** BEGIN PASSAGE SHOWN **

So I actually didn’t mean to ship all of the new file parsers and writers while they’re still experimental, but they’re stable so when I unintentionally merged them into main, I just went with it and started writing documentation.
One interesting thing that I didn’t actually anticipate until after I started playing with the SVG modes, fixing bugs, and testing limits, is that aside from being vectors and zoomable beyond what a character display or even a modern emulated terminal with great resolution, a screenshot, etc, is that since the SVG is not generated directly from the Graph data, but rather from the output of the ASCIIRenderer, while the paths are still limited to 90 degree angles, the geography of the graph diagram can span much larger, so with appropriate use of layer spacing, node spacing, and the H and V padding, you can render really compact and densely populated graphs, with paths intricate that remain visibly distinct.
Another cool thing about this is since it is essentially using a virtual x/y grid as if it were a console display, you can have the SVG use a font that is not monospaced, but it will be arranged monospace regardless of kerning or glyph positioning hints given by the font itself; PHART decides it’s all on a grid. :-) Some really nice looking diagrams can result, despite the primitive orthogonal constrains PHART works in by design.

** END PASSAGE SHOWN **
** BEGIN EXCERPTED DATA **

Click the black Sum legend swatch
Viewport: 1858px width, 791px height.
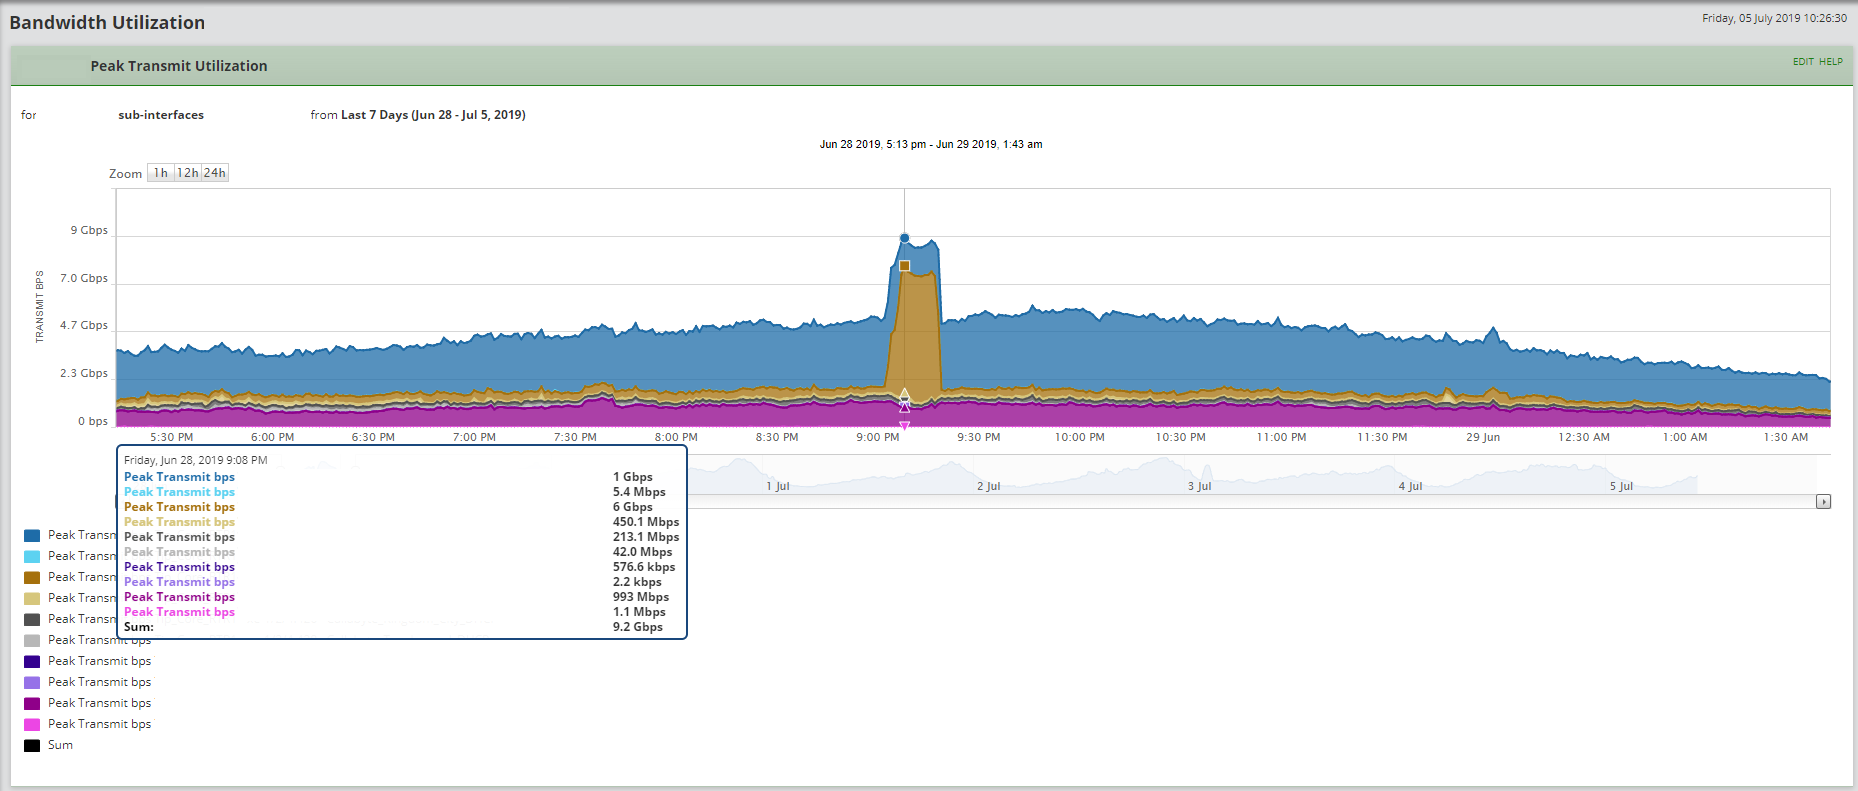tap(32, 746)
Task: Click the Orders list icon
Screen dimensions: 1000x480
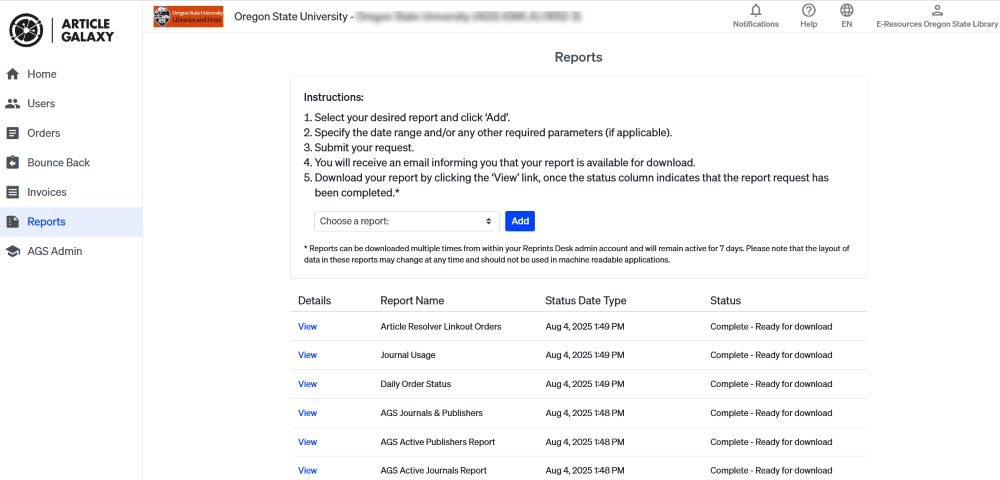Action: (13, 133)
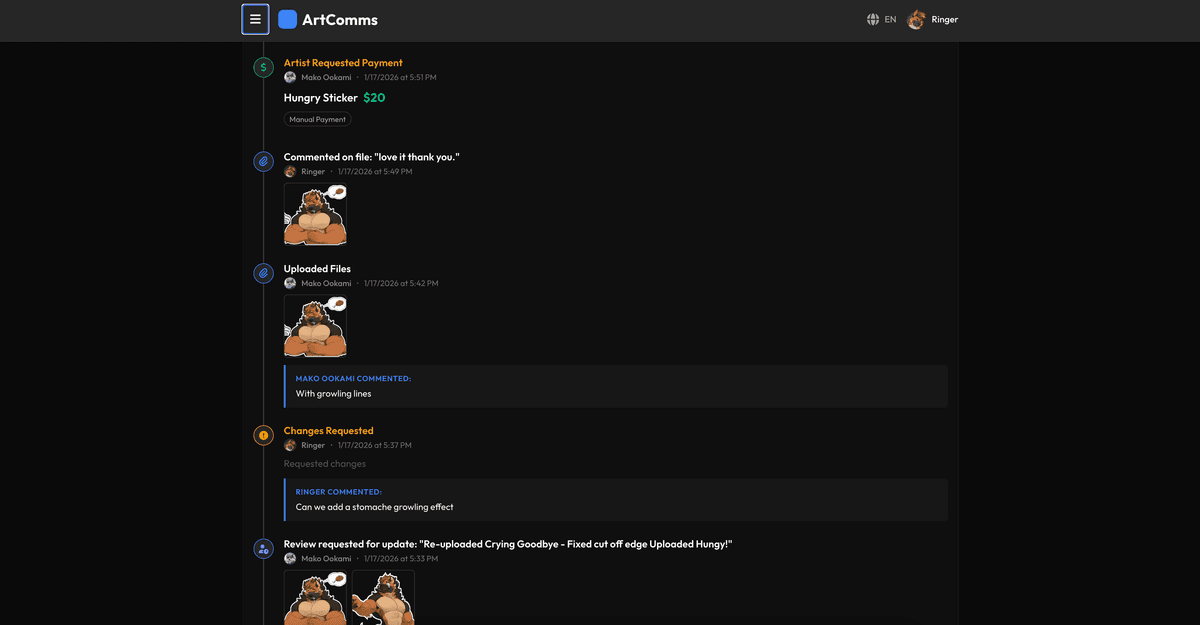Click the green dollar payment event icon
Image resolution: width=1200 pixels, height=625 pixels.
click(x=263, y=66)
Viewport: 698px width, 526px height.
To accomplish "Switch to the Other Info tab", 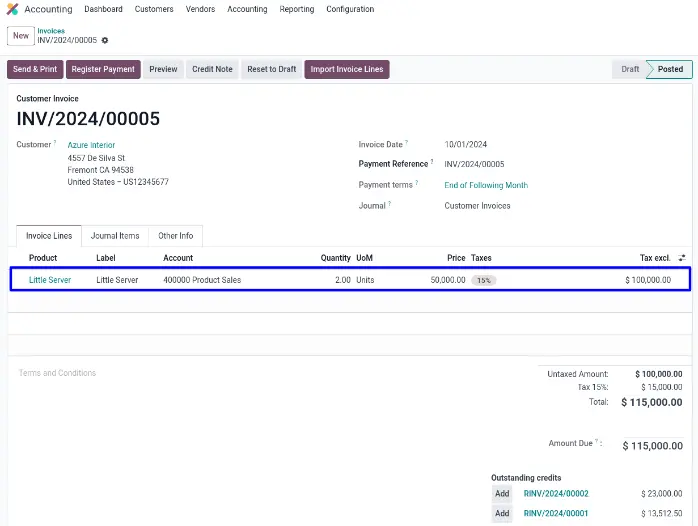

** END EXCERPTED DATA **
** BEGIN EXCERPTED DATA **

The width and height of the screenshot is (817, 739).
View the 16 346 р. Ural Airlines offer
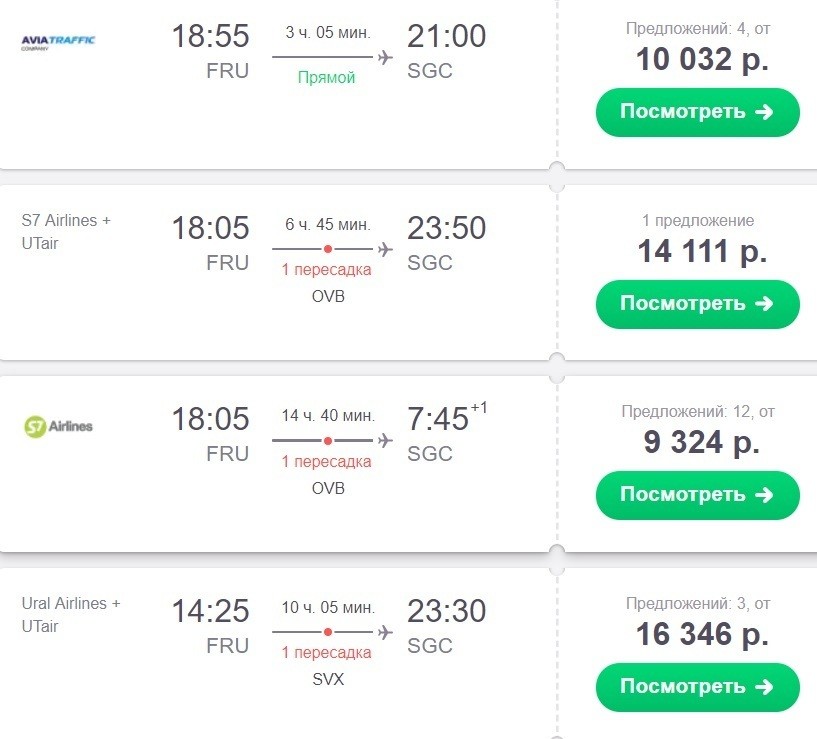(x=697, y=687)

** END EXCERPTED DATA **
** BEGIN EXCERPTED DATA **

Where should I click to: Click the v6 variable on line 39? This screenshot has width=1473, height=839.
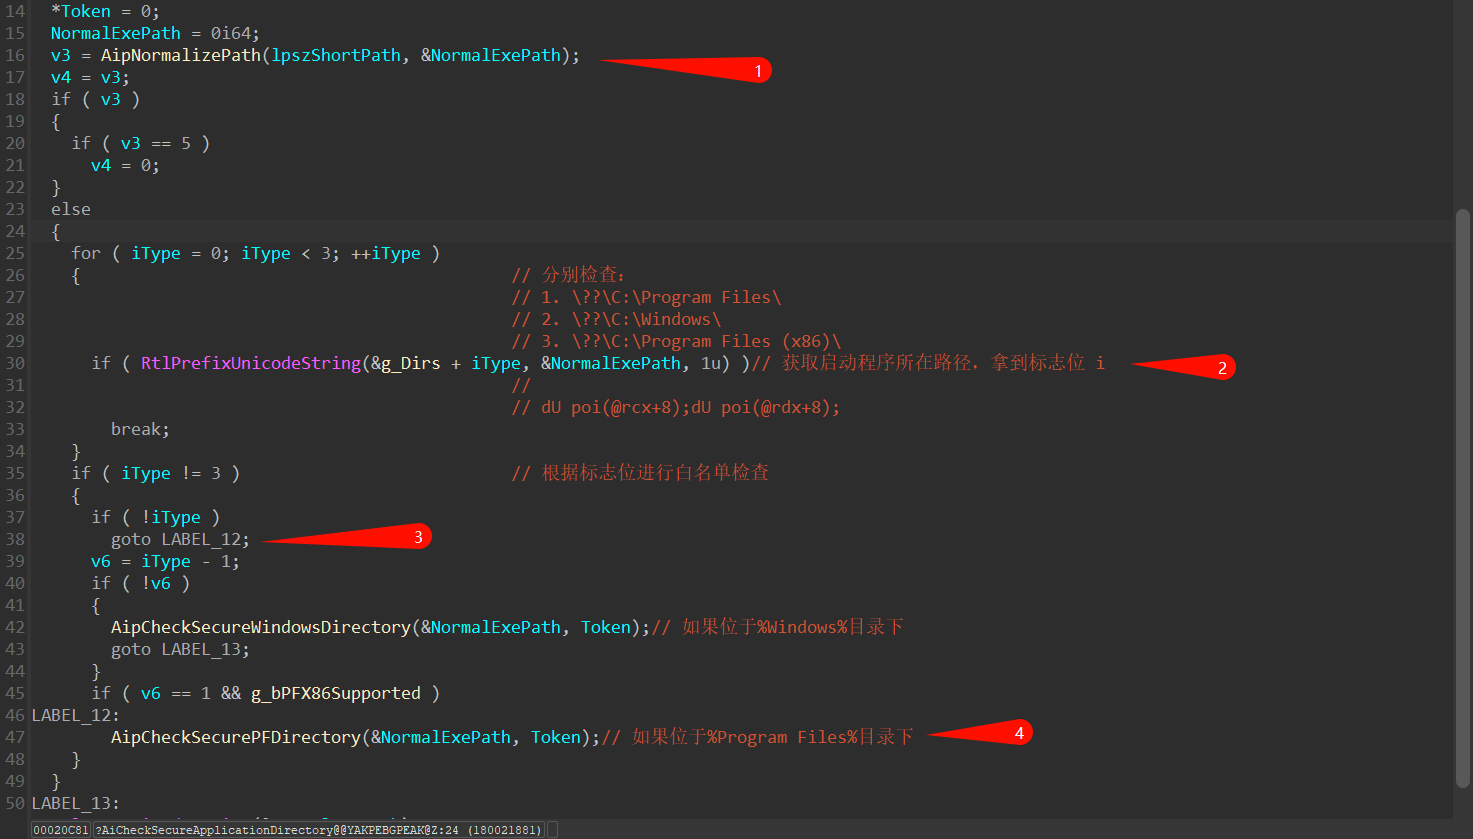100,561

** END EXCERPTED DATA **

● PROMPT A
Please set down, word for word, the part of the PHART post that opens with "So I actually" and closes with "started writing documentation.".
● PROMPT B
According to the PHART post, if the SVG is not generated directly from the Graph data, what is it generated from?

● REPLY A
So I actually didn’t mean to ship all of the new file parsers and writers while they’re still experimental, but they’re stable so when I unintentionally merged them into main, I just went with it and started writing documentation.

● REPLY B
The output of the ASCIIRenderer.